After all, a dream is just a dream. Probably the simplest sentence Lacan ever wrote, and it precedes, from what I remember, an incredibly hilarious deconstruction of that smoked Salmon dream of Freud’s–about the balance of wish-fulfillment vs. what is had, about how one person can possibly want to feed several people, but know something else inherently (one is enough). The details escape me, but it’s about a woman’s dream – she has several men all vying for the same piece of salmon. You can probably paint Freud’s picture in your own mind. Suitors vying for her meat. Their desires are reduced to their demands, and the meat on the table is read squarely thus (put it into her mouth!).
I’ve never liked dream sequences in fiction. It’s always too flat–you can scan Freud’s Interpretation of Dreams and jokily toss in signifiers like nobody’s business (I had a dream about buying baseball bats at Target with my boyfriend this morning; you figure it out). Admittedly, Paul Verhoeven uses dream sequences as kind of a cheap tactic that relies on viewer recognition to propel the plot forward. It’s kind of like constructed deja vu, in the sense that when Gerard Reve dreams about going into the hotel at the beginning, we experience a kind of phony deja vu when we see the hotel through the window at the book reading. Of course, then, the hotel is revealed with spectacular drama later by Christine with a horrorendous music queue for those that didn’t catch it the first time. Whether or not a movie uses the first reveal is probably indicitive of its genre – horror, shlock, drama, etc. I don’t really remember which The Fourth Man is. But for an example of another, you can see Lars von Trier’s The Element of Crime, which relies on a similar amalgamation of perceived reality vis-a-vis dream-state. It has a better pay off, too…
Which isn’t to say I didn’t like The Fourth Man. It was pretty decent, and had some pretty amusing sight gags that played with our perceptions of what was going on–the apple halo, the bleeding photograph, the peephole eyeball, etc. And there’s an incredible scene that mounts tension and absurdity in almost perfect harmony. The main character becomes increasingly drunk watching home videos, which makes him miss what we see. He’s more preoccupied with saying hello to the fish.

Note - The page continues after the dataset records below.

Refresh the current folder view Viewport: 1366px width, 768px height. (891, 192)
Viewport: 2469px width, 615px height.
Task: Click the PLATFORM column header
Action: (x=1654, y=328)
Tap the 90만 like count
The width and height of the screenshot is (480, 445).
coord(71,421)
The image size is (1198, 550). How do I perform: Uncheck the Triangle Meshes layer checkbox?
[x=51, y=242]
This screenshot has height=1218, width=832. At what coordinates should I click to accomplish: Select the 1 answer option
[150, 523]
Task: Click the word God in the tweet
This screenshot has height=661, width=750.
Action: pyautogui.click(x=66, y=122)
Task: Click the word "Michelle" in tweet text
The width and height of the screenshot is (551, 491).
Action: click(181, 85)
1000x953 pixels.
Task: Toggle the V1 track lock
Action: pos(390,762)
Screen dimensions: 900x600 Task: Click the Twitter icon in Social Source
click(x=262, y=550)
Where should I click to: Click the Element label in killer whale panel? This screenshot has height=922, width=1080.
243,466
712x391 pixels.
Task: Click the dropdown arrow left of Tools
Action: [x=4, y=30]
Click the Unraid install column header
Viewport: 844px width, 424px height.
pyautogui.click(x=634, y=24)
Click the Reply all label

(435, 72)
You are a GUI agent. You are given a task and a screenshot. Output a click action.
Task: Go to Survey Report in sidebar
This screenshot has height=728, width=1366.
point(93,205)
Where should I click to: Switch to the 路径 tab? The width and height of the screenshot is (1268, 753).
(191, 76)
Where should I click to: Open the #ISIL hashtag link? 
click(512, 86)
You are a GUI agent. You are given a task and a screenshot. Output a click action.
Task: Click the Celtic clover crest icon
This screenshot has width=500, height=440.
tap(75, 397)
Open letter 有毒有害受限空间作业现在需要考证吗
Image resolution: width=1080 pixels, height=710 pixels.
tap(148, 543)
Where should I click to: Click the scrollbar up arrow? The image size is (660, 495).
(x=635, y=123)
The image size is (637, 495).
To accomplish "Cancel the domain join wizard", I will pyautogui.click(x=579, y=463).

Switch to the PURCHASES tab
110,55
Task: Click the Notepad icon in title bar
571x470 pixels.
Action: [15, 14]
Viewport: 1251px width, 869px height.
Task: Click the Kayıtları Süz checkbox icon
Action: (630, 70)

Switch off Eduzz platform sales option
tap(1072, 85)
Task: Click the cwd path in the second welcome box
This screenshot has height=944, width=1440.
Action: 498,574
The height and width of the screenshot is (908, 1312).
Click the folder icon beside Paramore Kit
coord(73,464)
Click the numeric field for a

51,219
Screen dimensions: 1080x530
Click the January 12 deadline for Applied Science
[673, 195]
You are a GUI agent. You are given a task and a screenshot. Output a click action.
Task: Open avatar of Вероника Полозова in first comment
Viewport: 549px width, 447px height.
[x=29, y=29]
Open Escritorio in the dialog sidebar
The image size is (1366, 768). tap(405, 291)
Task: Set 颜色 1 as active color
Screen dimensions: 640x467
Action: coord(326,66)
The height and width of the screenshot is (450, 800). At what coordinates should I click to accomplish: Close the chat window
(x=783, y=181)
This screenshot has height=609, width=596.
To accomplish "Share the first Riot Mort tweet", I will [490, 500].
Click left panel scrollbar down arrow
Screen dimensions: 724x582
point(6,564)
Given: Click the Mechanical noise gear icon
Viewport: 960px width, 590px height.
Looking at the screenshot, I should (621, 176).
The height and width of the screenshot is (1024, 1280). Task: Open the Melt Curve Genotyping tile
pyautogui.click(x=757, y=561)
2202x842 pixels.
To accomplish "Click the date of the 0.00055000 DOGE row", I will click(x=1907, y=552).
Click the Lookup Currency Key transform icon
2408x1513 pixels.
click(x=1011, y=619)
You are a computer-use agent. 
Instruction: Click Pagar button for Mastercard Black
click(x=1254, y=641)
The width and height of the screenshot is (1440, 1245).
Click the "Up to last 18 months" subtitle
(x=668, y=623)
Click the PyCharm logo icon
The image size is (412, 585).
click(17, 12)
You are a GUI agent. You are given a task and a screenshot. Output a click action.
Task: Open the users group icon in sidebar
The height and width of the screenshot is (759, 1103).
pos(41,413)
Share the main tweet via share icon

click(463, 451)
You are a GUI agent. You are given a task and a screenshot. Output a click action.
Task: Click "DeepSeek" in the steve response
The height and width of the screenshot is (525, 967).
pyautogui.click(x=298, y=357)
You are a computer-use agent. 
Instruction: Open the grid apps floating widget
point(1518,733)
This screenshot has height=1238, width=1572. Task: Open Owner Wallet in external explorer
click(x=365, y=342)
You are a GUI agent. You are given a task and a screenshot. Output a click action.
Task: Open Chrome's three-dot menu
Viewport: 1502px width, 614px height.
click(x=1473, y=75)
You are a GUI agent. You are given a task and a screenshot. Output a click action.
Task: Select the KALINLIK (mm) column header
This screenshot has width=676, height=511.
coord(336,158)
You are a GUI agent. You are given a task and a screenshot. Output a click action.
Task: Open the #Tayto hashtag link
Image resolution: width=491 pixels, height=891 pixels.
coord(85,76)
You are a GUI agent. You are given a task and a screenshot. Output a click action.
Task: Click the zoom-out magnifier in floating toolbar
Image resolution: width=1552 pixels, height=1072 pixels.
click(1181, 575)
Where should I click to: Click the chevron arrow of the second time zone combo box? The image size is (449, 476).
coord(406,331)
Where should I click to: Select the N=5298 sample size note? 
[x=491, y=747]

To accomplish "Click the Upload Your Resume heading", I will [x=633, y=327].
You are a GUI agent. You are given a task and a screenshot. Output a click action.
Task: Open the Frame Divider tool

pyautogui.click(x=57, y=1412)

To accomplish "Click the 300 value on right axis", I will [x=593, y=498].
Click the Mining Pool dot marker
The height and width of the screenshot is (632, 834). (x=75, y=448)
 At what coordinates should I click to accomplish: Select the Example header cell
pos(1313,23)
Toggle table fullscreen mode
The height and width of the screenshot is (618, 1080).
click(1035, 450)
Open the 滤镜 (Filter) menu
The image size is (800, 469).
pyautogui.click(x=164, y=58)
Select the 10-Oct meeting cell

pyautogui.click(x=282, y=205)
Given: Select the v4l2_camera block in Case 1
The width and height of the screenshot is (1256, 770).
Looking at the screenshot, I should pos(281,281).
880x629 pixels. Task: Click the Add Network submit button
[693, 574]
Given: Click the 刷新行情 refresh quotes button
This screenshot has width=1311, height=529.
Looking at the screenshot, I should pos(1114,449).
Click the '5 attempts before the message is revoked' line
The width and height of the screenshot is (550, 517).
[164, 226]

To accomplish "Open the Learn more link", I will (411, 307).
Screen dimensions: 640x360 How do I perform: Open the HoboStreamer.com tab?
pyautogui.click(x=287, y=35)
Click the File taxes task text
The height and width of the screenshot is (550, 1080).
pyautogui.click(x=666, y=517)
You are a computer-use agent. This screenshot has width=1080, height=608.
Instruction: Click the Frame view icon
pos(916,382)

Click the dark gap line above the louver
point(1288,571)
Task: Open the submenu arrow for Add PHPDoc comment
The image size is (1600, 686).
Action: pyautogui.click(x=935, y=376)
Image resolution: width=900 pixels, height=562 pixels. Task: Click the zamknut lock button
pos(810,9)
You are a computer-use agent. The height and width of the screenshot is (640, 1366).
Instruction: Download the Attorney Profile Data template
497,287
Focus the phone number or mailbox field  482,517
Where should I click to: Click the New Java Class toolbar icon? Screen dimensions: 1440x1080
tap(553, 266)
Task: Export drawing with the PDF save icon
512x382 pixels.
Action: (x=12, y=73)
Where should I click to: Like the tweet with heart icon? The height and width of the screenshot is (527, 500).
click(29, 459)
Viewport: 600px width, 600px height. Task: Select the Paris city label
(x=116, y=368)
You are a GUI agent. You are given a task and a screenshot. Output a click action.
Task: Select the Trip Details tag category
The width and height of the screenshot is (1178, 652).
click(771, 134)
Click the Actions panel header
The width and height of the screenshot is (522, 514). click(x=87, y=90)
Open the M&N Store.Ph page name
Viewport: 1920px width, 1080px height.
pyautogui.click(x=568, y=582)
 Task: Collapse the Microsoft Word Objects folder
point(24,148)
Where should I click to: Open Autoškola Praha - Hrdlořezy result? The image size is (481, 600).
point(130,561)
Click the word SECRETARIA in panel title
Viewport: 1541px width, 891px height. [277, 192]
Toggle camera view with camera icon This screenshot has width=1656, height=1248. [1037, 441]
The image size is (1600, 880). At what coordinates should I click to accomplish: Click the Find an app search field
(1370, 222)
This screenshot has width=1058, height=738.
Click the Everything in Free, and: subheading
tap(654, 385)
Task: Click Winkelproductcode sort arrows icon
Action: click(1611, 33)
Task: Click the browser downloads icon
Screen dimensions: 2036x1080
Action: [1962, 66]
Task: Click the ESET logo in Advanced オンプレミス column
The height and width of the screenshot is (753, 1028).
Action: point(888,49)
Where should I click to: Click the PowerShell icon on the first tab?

But the home videos, ultimately, are sort of a macguffin. We don’t ever see what happens after they cut out — we see what is perhaps a speculation on what happened, but we never really know what the the Christine character is capable of, or whether she is actually ensconsed in tragedy. Is the movie ultimately about her, or about the writer? Certainly it’s about his crack-up on the reveal of what her character, according to him, is capable of, but what does that have to do with what preceded it? If he lies the truth, as he suggests in his lecture, then I guess the truth is similar to his ‘truth’ involving the circus funeral. People die. w00t.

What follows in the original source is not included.